Set down, exactly and with nothing added, the lines running from the one that holds "You are a GUI" to the final line of the records. Pictures stay out of the copy.

Screenshot grounding data
-=-=-

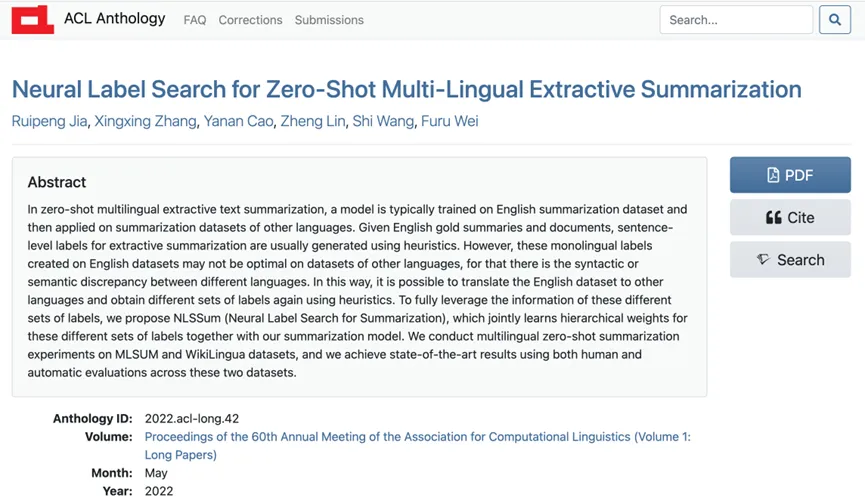Click the Neural Label Search paper title
865x504 pixels.
406,89

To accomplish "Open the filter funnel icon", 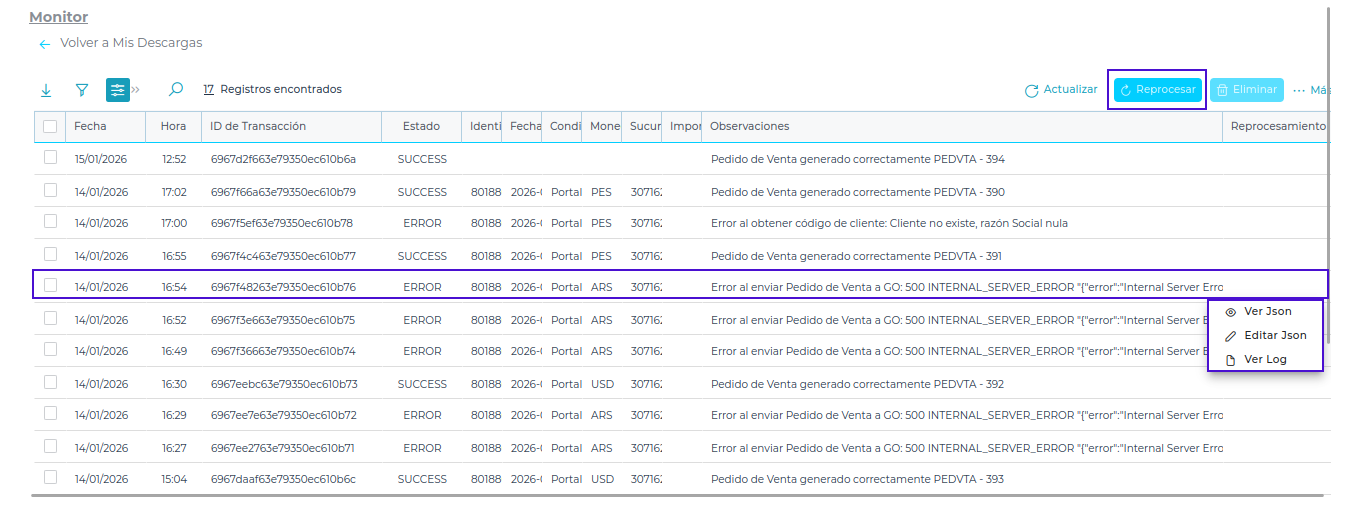I will [82, 90].
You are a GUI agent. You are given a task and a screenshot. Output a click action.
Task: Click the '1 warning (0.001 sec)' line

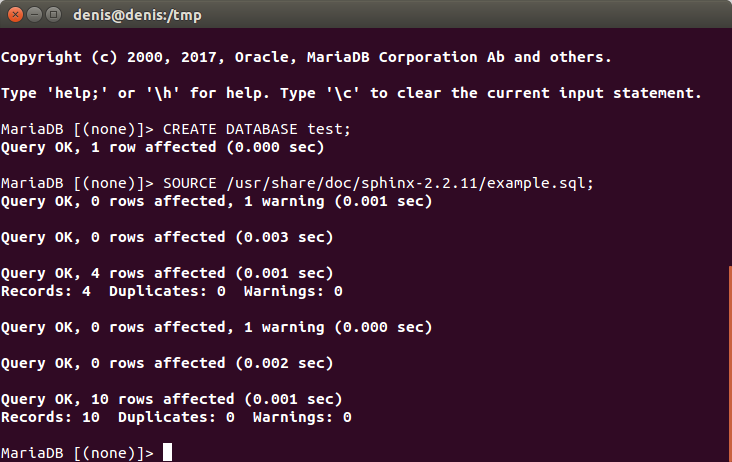pyautogui.click(x=217, y=202)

-=-=-

> SOLUTION TO THE EXERCISE
You are a GUI agent. You are given a task and a screenshot. Output a click action.
Task: Click the '1 warning (0.001 sec)' line

pyautogui.click(x=217, y=202)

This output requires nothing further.